Third, and most importantly, I believe that the majority’s reading of the statutes runs afoul of the United States Supreme Court’s directives regarding arbitration. The Supreme Court has repeatedly emphasized that arbitration agreements must be placed on the same footing as all other contracts. AT & T Mobility, L.L.C. v. Concepcion, — U.S.-, 131 S.Ct. 1740, 1745-46, 179 L.Ed.2d 742 (2011) (explaining that placing arbitration agreements on equal footing with other contracts is consistent -with the liberal judicial policy favoring arbitration). In particular, the Federal Arbitration Act (FAA) “requires that states place no greater restrictions upon arbitration provisions than they place upon other contractual terms.... Therefore, with few limitations, if a state law singles out arbitration agreements and limits their enforceability, it is preempted.” Saturn Distrib. Corp. v. Williams, 905 F.2d 719, 722 (4th Cir.1990); accord Doctor's Assocs., Inc. v. Casarotto, 517 U.S. 681, 687, 116 S.Ct. 1652, 134 L.Ed.2d 902 (1996) (“Courts may not, however, invalidate arbitration agreements under state laws applicable only to arbitration provisions.”); Perry v. Thomas, 482 U.S. 483, 492 n. 9, 107 S.Ct. 2520, 96 L.Ed.2d 426 (1987) (“[Sjtate law, whether of legislative or judicial origin, is applicable if that law arose to govern issues concerning the validity, revocability, and enforceability of contracts generally. A state-law principle that takes its meaning precisely from the fact that a contract to arbitrate is at issue does not comport with this requirement of § 2 [of the FAA].”); Stephen J. Ware, Arbitration and Unconscionability After Doctor's Associates, Inc. v. Casarotto, 31 Wake Forest L.Rev. 1001, 1012 (1996) (“Any law that singles out arbitration agreements by making them less enforceable than other contracts is preempted by the FAA.”).

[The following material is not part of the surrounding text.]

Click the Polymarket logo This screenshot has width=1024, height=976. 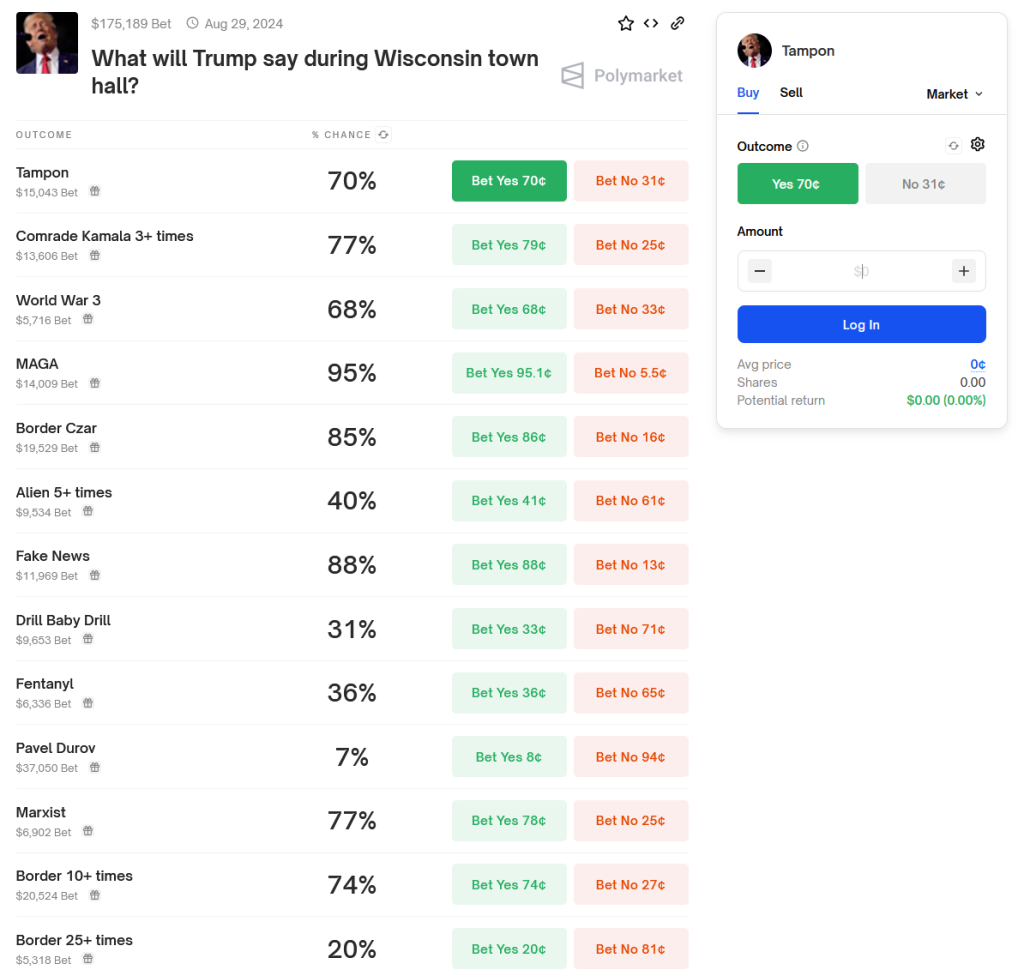pos(622,75)
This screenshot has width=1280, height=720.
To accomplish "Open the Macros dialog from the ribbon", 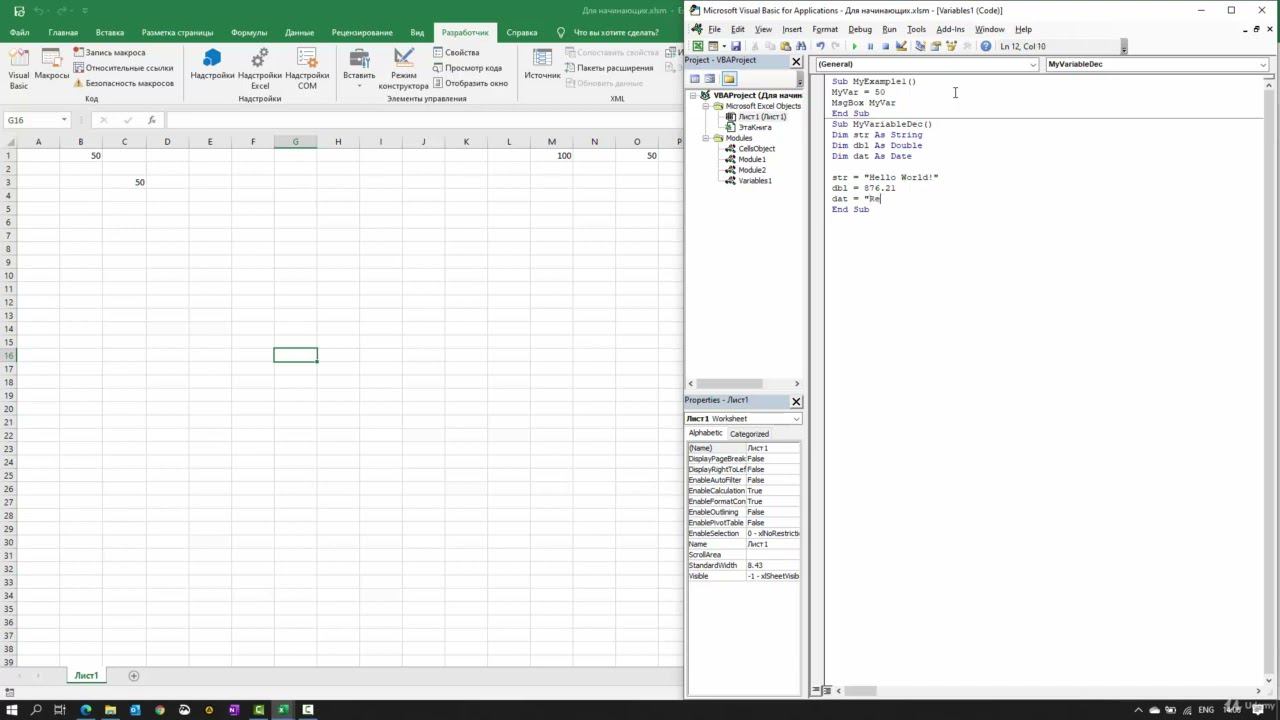I will click(x=52, y=68).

*359I recognize that the defense asserted here — that the surrogate lacked the ability to consent to the arbitration agreement — is a generally applicable defense to all contracts; however, the way the majority applies this defense “takes its meaning precisely from the fact that a contract to arbitrate is at issue.” Perry, 482 U.S. at 492 n. 9,107 S.Ct. 2520; see also Concepcion, 131 S.Ct. at 1747-48 (explaining that the FAA may preempt generally applicable state-law contract defenses if they are applied in a way that would disfavor arbitration, but not other contracts). It makes no difference whether the majority is unjustly limiting the application of section 44-66-30(A), or whether the General Assembly truly intended to disallow surrogates the ability to consent to arbitration involving healthcare-related contracts; in either case, a surrogate is given the power to enter into a wide variety of healthcare-related contracts on behalf of the patient except for healthcare-related arbitration agreements. See Perry, 482 U.S. at 492 n. 9, 107 S.Ct. 2520 (holding that a court may not apply state-law in a manner that “rel[ies] on the' uniqueness of an agreement to arbitrate ..., for this would enable the court to effect what we hold today the state legislature cannot”). Accordingly, I believe the majority’s interpretation is inconsistent with the clear instructions of the Supreme Court, and I therefore would reverse and compel arbitration between the parties.
. Section 44-66-30(A) grants potential surrogates, listed in order of priority, the power to make "decisions concerning [a patient's] health care" if the patient is unable to consent. S.C.Code Ann. § 44-66-30(A) (2002 & Supp.2012).